• [PROBLEM] Copy out everything from the line that contains "The height and" down to the line that contains "The width and", both of those lines included, word for word.

Records for finding displayed items
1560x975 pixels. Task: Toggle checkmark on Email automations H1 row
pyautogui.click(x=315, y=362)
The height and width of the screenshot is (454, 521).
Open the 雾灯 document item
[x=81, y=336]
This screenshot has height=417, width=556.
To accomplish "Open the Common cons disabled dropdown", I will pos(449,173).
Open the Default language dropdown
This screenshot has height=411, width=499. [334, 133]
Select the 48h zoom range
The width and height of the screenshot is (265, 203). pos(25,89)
---
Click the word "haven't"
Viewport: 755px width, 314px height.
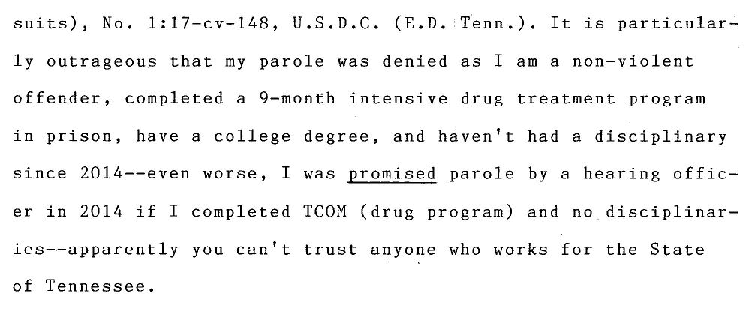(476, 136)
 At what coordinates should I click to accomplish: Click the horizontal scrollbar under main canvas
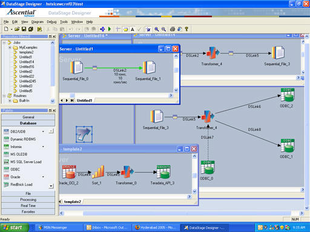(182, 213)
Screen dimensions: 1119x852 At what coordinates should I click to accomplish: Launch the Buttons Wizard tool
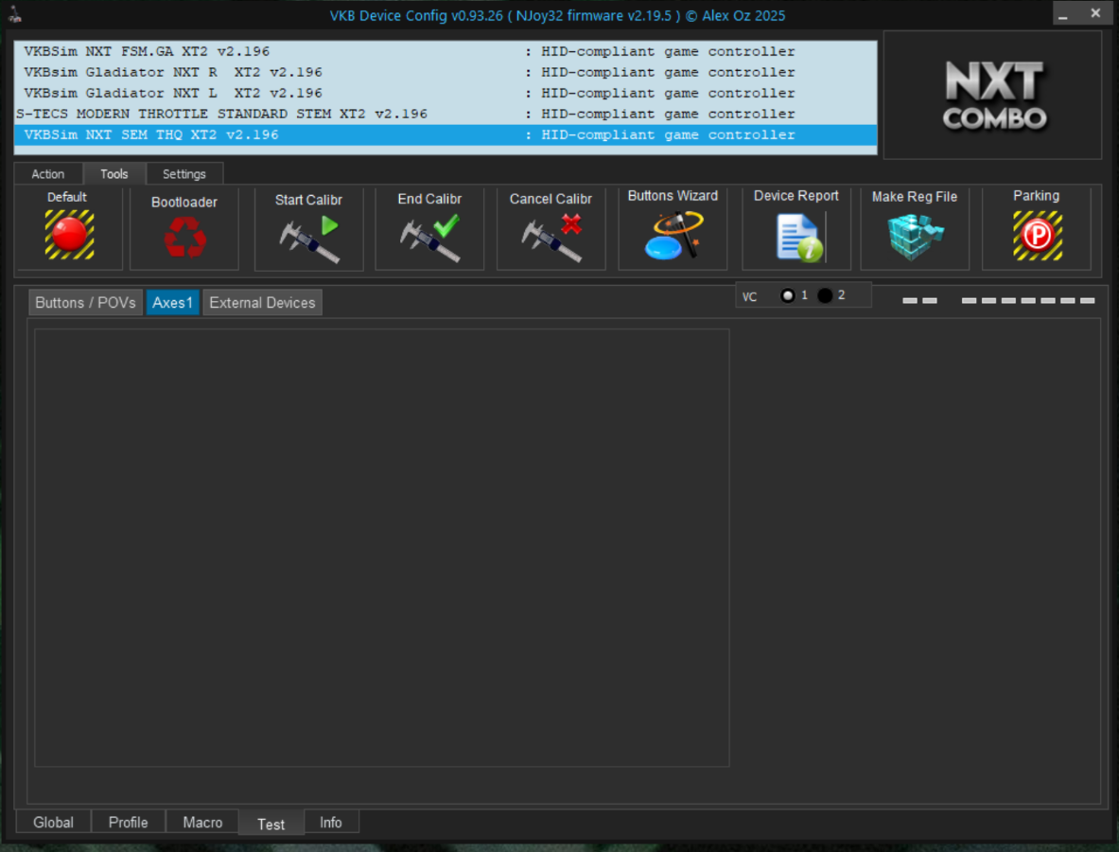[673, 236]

• [ANSWER IN FULL]
The height and width of the screenshot is (454, 521).
Open the 雾灯 document item
[x=81, y=336]
This screenshot has height=417, width=556.
To accomplish "Open the Common cons disabled dropdown", I will pos(449,173).
Open the Default language dropdown
This screenshot has height=411, width=499. [334, 133]
Select the 48h zoom range
The width and height of the screenshot is (265, 203). pos(25,89)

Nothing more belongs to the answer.